Koda trained for one year with the program under a trainer, first learning basic obedience and training in the same types of environments he would experience with his handler (such as airports, planes, grocery stores or public transit). He learned what to do in response to seizures in the home or in public, how to retrieve dropped items and how to go get help in the home (either from another person or by pushing an emergency call button) when needed.
Eventually, once he completed training, Koda was matched with a handler who was absolutely perfect for him — Fiona Gilbert, an exercise physiologist in San Francisco, California.
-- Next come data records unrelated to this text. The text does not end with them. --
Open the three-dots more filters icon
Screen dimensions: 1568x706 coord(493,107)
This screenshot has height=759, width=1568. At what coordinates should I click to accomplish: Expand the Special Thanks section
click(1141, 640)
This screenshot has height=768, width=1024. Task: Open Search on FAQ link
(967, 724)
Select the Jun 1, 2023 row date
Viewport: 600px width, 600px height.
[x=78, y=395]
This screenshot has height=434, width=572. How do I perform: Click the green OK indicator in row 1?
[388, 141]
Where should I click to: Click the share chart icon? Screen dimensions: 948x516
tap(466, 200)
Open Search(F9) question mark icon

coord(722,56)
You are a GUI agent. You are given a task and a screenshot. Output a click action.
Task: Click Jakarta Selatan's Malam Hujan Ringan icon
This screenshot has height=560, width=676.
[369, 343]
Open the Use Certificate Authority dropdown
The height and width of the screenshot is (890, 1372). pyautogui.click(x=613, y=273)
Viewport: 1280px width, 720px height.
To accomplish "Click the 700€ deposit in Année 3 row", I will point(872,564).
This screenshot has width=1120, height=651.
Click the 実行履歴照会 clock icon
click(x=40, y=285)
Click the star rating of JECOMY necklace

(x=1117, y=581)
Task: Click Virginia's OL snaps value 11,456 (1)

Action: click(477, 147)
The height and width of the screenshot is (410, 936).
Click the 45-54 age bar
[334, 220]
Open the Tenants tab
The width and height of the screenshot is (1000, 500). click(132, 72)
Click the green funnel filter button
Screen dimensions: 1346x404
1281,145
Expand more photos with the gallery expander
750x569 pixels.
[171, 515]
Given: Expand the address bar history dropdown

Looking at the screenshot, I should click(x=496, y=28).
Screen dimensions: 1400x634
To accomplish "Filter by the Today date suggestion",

Gilbert was diagnosed with multiple sclerosis (MS) in 2003. She tried managing her symptoms for years before watching a documentary about a woman with MS who trained service dogs, which inspired her to apply for a service pit bull in 2014. Gilbert waited nearly three years before finally receiving a service dog — a common waiting period for any type of service dog, according to Gilbert.
“It was my husband who first said, ‘What you need is a pit bull service dog,’ and I remember saying, ‘Don’t be stupid, there’s no such thing,’” Gilbert said. “And here I am with an ultra-amazing pit bull service dog.”
“It’s not often that you see a movement therapist needing a service dog to help them move and do their job,” Gilbert told The Dodo. “I travel a lot for work and my job is physically demanding.”
Gilbert, who works with patients who suffer from neurological disorders like herself, was frequently exhausted from performing her job. Koda stepped in to help Gilbert while she works so that she is able to use less of her body strength and concentrate more on the client.
“Koda braces me when I do [flexibility training] work on my clients so I am not so tired at the end of the day,” Gilbert said. “I’m able to do things like make dinner and have a conversation with my husband without falling asleep on the couch or into my soup.”
Before Koda, even walking was a difficult task for Gilbert to maneuver. “Walking is one of the trickiest [and most tiring] things to do when you have a neurological disorder,” she said. “With Koda, I can trust him to make sure that I am safe and walking well, so I don’t need as much energy to walk.”
In fact, the exhaustion itself was an issue for managing Gilbert’s MS — particularly when it came to traveling for her job. “When I get exhausted, my symptoms flare,” Gilbert said. “Travel became difficult. I look healthy, but I can’t form words, so I would appear to be drunk and sometimes denied boarding a plane. Having Koda means I am not as tired and my invisible disability becomes visible.”
Though Koda works frequently, he is still a dog who enjoys his downtime. He loves sunbathing …
... snuggling under the covers …
... power naps …
... playing with his favorite squeaky elephant toy, named Mouse …
... and snacking on bread and cheese — or in this case, watching his dad make hamburgers.
Gilbert and Koda’s relationship also helps break down stereotypes about pit bulls. “I’d never owned a pit bull before Koda, but I was familiar with their public image and thought it was unfair to sideline an entire breed,” Gilbert said. “Seeing us work, people have been learning about dogs as individuals."
Gilbert relates to Koda on a personal level, as well. “Koda has had quite the roller coaster in life and so have I,” Gilbert said. “But being a pit bull or a person who has a diagnosis handed to them or a crappy history doesn’t define who they are. It is what they do with it, it is how we respond back to the world that defines us.”